• [Exercise brief]
Each entry that appears below should be restated word for word.

-------

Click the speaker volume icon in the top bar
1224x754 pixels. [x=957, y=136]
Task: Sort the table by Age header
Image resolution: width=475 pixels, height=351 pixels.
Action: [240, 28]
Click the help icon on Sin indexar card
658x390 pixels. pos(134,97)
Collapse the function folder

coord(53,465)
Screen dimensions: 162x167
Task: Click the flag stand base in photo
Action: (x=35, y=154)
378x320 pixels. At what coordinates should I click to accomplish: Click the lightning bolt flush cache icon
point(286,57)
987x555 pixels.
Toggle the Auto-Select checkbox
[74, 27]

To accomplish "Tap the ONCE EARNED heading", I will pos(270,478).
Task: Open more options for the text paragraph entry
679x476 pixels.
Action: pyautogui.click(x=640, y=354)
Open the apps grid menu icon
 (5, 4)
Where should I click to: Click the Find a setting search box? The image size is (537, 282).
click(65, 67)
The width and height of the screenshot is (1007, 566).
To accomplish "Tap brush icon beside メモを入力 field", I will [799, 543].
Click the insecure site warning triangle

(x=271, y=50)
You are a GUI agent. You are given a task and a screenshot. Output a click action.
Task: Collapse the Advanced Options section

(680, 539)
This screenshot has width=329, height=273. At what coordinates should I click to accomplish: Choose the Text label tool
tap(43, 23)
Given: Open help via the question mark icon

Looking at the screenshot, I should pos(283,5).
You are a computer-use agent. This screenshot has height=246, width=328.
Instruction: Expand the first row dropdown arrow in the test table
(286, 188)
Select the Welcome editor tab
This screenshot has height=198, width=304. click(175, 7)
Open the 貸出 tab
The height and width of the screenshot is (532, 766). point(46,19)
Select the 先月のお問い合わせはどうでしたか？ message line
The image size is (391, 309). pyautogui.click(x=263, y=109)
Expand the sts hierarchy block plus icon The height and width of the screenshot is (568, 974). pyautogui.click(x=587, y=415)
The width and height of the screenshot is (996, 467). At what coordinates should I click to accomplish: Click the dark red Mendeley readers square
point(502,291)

-------

• [Exercise response]
Click the speaker volume icon in the top bar
1224x754 pixels. [x=957, y=136]
Task: Sort the table by Age header
Image resolution: width=475 pixels, height=351 pixels.
Action: [240, 28]
Click the help icon on Sin indexar card
658x390 pixels. pos(134,97)
Collapse the function folder

coord(53,465)
Screen dimensions: 162x167
Task: Click the flag stand base in photo
Action: (x=35, y=154)
378x320 pixels. At what coordinates should I click to accomplish: Click the lightning bolt flush cache icon
point(286,57)
987x555 pixels.
Toggle the Auto-Select checkbox
[74, 27]

To accomplish "Tap the ONCE EARNED heading", I will pos(270,478).
Task: Open more options for the text paragraph entry
679x476 pixels.
Action: pyautogui.click(x=640, y=354)
Open the apps grid menu icon
 (5, 4)
Where should I click to: Click the Find a setting search box? The image size is (537, 282).
click(65, 67)
The width and height of the screenshot is (1007, 566).
To accomplish "Tap brush icon beside メモを入力 field", I will [799, 543].
Click the insecure site warning triangle

(x=271, y=50)
You are a GUI agent. You are given a task and a screenshot. Output a click action.
Task: Collapse the Advanced Options section

(680, 539)
This screenshot has width=329, height=273. At what coordinates should I click to accomplish: Choose the Text label tool
tap(43, 23)
Given: Open help via the question mark icon

Looking at the screenshot, I should pos(283,5).
You are a computer-use agent. This screenshot has height=246, width=328.
Instruction: Expand the first row dropdown arrow in the test table
(286, 188)
Select the Welcome editor tab
This screenshot has height=198, width=304. click(175, 7)
Open the 貸出 tab
The height and width of the screenshot is (532, 766). point(46,19)
Select the 先月のお問い合わせはどうでしたか？ message line
The image size is (391, 309). pyautogui.click(x=263, y=109)
Expand the sts hierarchy block plus icon The height and width of the screenshot is (568, 974). pyautogui.click(x=587, y=415)
The width and height of the screenshot is (996, 467). At what coordinates should I click to accomplish: Click the dark red Mendeley readers square
point(502,291)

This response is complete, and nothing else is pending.